Lance Dopestrong wrote:I'm in no ones 'side' except my own. I can see pros and cons both ways, and being retired with several im dependent income streams I'm fairly well insulated from it. Ultimately, whether the UK is in or out is of little concern to me. What I don't like though is being told that I'm a (insert childish name or rude word) if I were to vote a certain way.
Reason with me, inform me, persuade me, and do so in a polite and adult manner, and I will respond positively. Start getting ansty with me and, like many waverers, I'll dig my heels in. The left pushed the middle ground away with such behaviour, and having done so are in denial and still continuing with the same tactics. Let's see where it gets them.
Best of three, anyone?
The insults seem to be not about the way someone voted but rather about their lack of reason; or their made-up-stuff "reasons". One can understand the angst and subsequent heated language, as people believe a decision (a vote one way or the other) has been made that will have extremely serious consequences. But many (most) seem to have voted based on some sort of infantile emotional state rather than their own (or anyone else's) self-interest. The consequences are now always portrayed in extreme and often hysterical language.
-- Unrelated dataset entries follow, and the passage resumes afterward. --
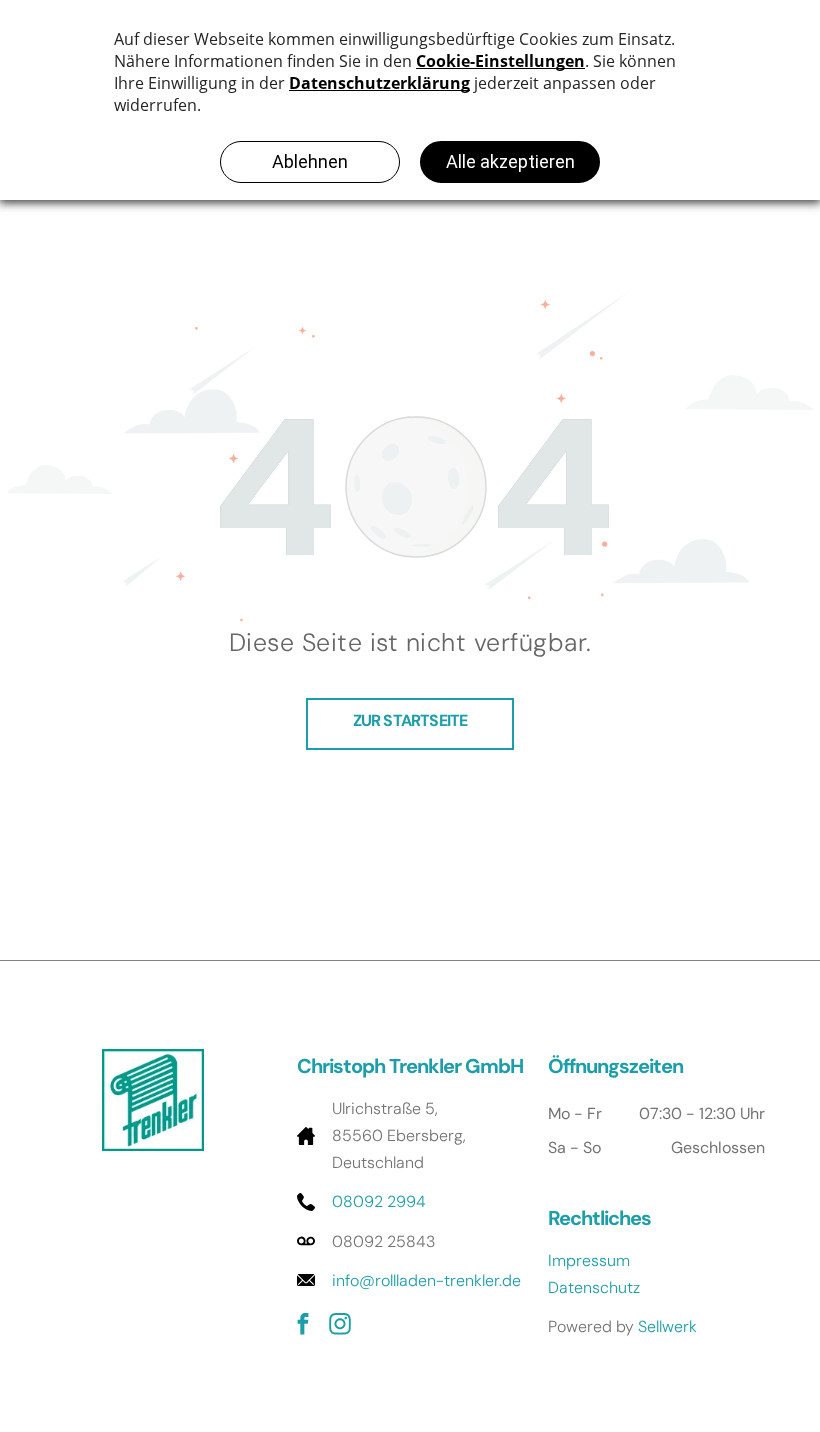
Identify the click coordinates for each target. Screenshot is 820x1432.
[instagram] (340, 1327)
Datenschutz (594, 1287)
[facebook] (303, 1327)
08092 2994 (379, 1201)
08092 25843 (383, 1241)
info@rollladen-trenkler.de (426, 1280)
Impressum (589, 1260)
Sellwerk (667, 1326)
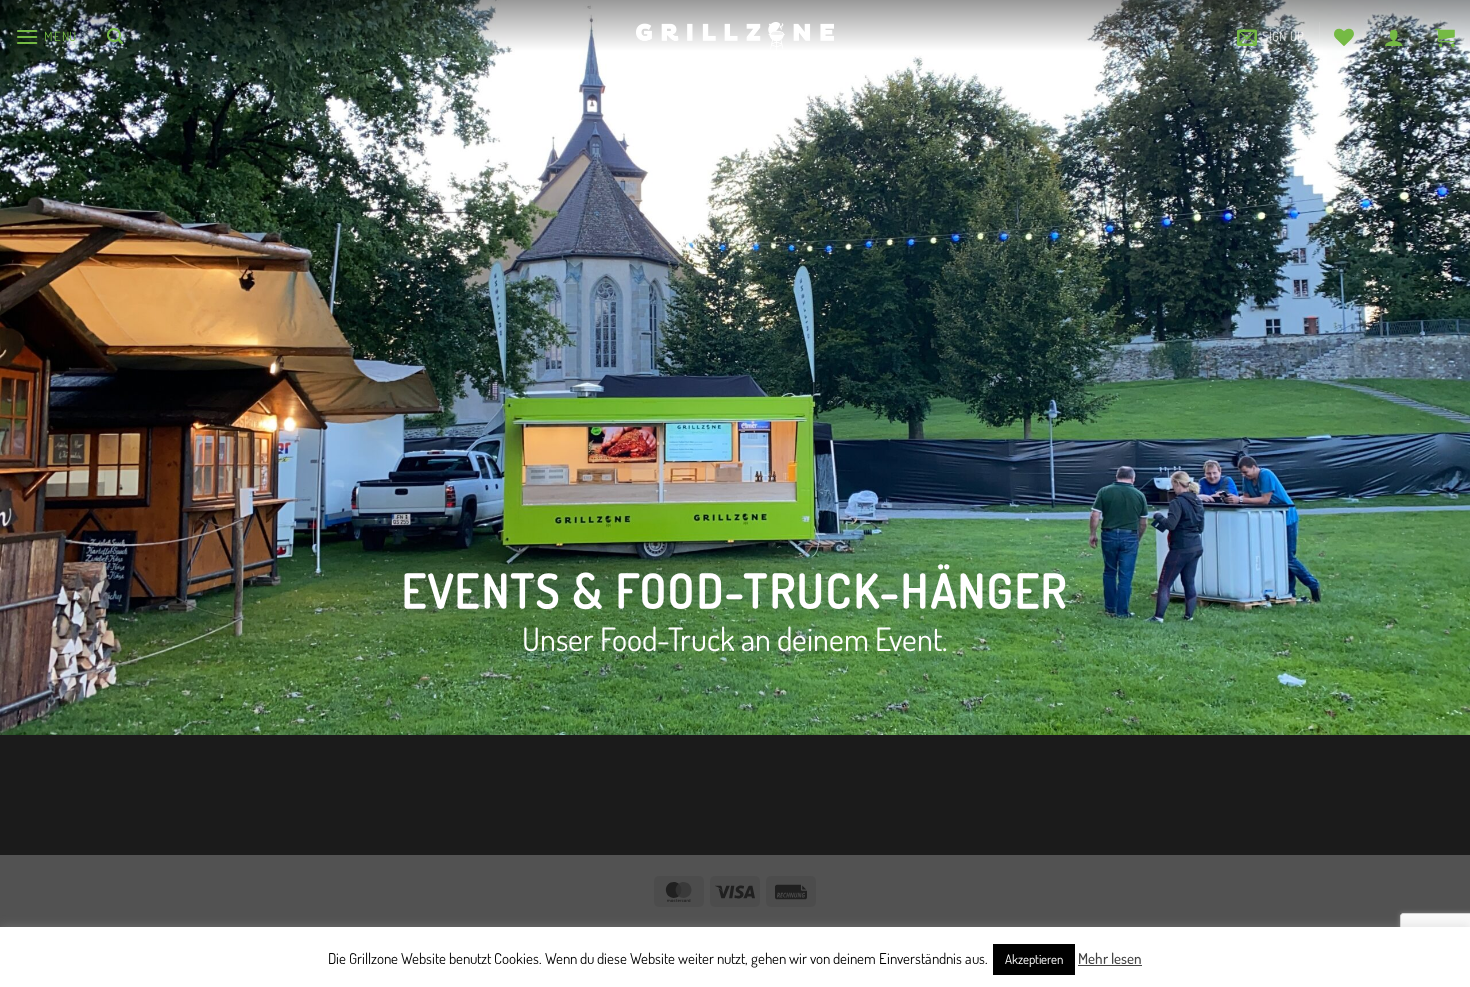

I find a lot of my friends and acquaintances voted leave. At first I attempted to ask them why, in a genuinely interested way (I was a near non-voter because I had no confidence in my ability to understand the consequences, one way or another). It rapidly became clear that no leaver had any reasons other than a set of xenophobic prejudices of some degree, wafted into a hot burn by reading of the Daily Hate Mail and/or The Torygraph. The remainers also seemed to lack their own reasons, other than the more liberal inclination not to hate foreigners or fear multi-culturalism, as recommended by The Grauniad or similar.
I know of no one at all who voted based on their own everyday experiences. All of their thinking on the matter was dictated by the mass media, who are shallow, partisan and (these days) mostly lumps of potted PR from various PR agencies in the employ or various axe-grinders.
I still think very few have any real understanding of the consequences, one way or the other. I know I don't (other than worrying about the history lesson of a fragmented and nationalistic Europe). The government certainly doesn't - wishful thunks all 'round.
In all events, I avoid the subject like the plague now. People have not so much lost all reason (they never had it) as gained a set of hysterical knee-jerk responses to any issue about Brexit that might arise.
Cugel
“Practical men who believe themselves to be quite exempt from any intellectual influence are usually the slaves of some defunct economist”.